After assuring itself there would be no-counter coup, the soldiers returned to their barracks and have not really been very visible since then, at least not to me. Of course, Hua Hin, where I live, is something of a backwater, even if the King does live here.

The only violence this past year was the mysterious string of bombings that occurred in Bangkok on New Year’s Eve that have never been satisfactorily explained. Nor have there been any arrests or trials.

Throughout the year the avuncular visage of interim Prime Minister Surayud Chulanot, a retired general, has been the public face of the, while the uniformed officers stayed mostly in the background.

His government gets mostly low marks for the way it has managed Thailand’s affairs during the past year. People are especially critical of its handling of the economy, including restrictions on foreign investment and a tilt toward the King’s sufficiency economy ideas.

Meanwhile, the peripatetic former prime minister roams the world from his exile home in Britain. He made some waves when he gave interviews in Singapore and Japan shortly after the coup, causing a minor diplomatic flap with Singapore whose government had received him formally.

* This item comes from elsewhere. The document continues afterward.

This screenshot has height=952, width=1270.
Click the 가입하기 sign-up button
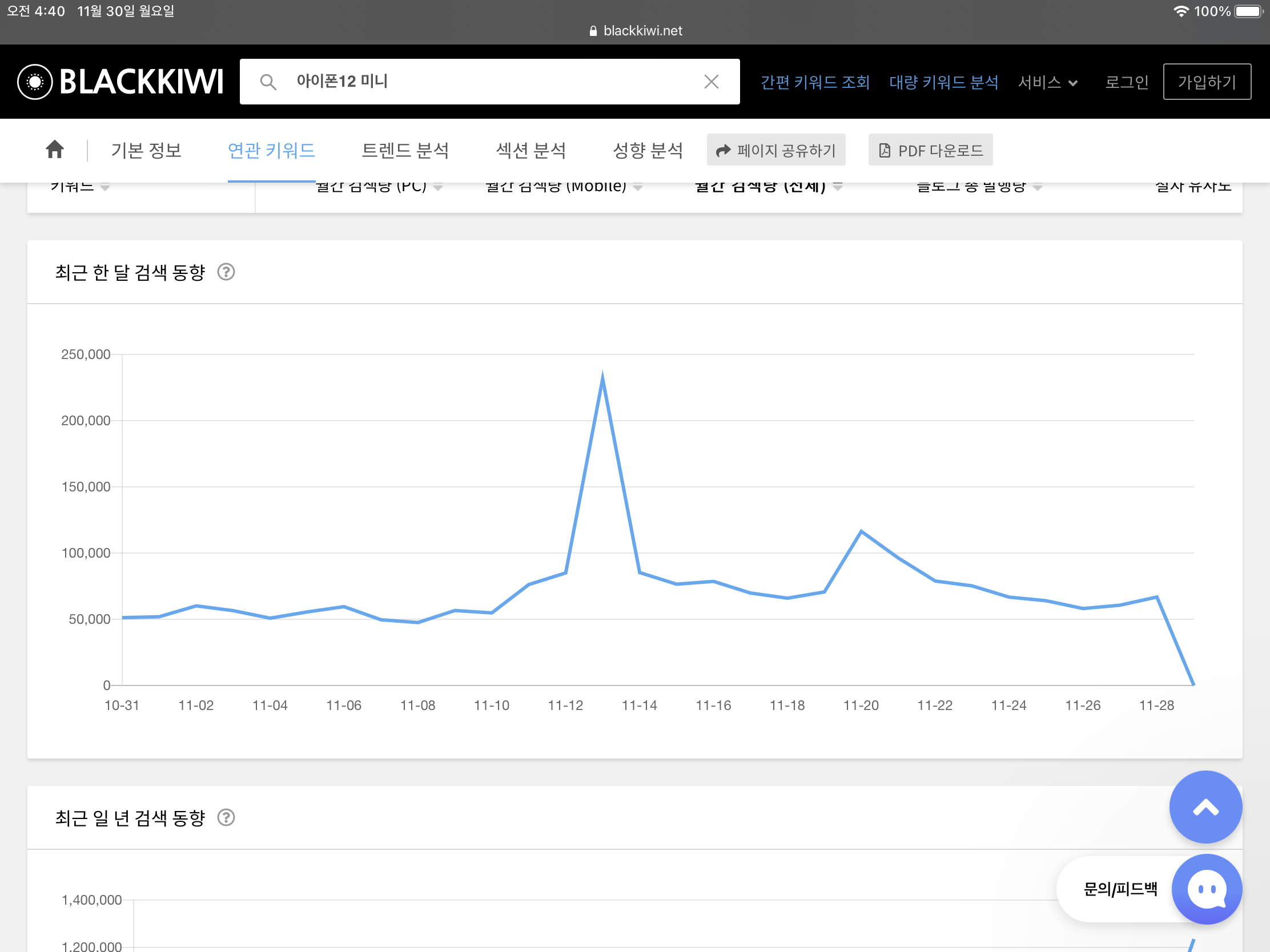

But of late he seems to have settled into a rather aimless life of golf, shopping and soccer. He used some of his vast fortune to buy the Manchester City football team.

The government has pursued in a desultory fashion bringing corruption charges against him and his family; supposedly corruption was one of the reasons for the coup, but so far they seem only to have pinned a suspicious land deal on his wife.

From time to time there is talk of his returning, either voluntarily or under extradition. One might think that the recent actions against former Pakistan prime minister Nawaz Shariff, not to mention the heavy sentence meted out to former Philippine President Joseph Estrada, might give him pause.

In May the Constitutional Tribunal dissolved Thaksin’s Thai Rak Thai party and banned more than 100 TRT politicians from running for office for five years. The remnants have regrouped under the People Power Party banner, led by former Bangkok governor Samak Sundaravig.

That the former premier still has political potency could be seen in the large negative vote for the new Thai constitution in his former stronghold of the northeast. Overall, the vote was an underwhelming 57% approval.

That paves the way for a new general election scheduled for December. The current betting is that the venerable Democrat Party and its allies will win enough votes to form a coalition government. But it is not impossible that the Thaksinites might also form a government which could make for an interesting 2008.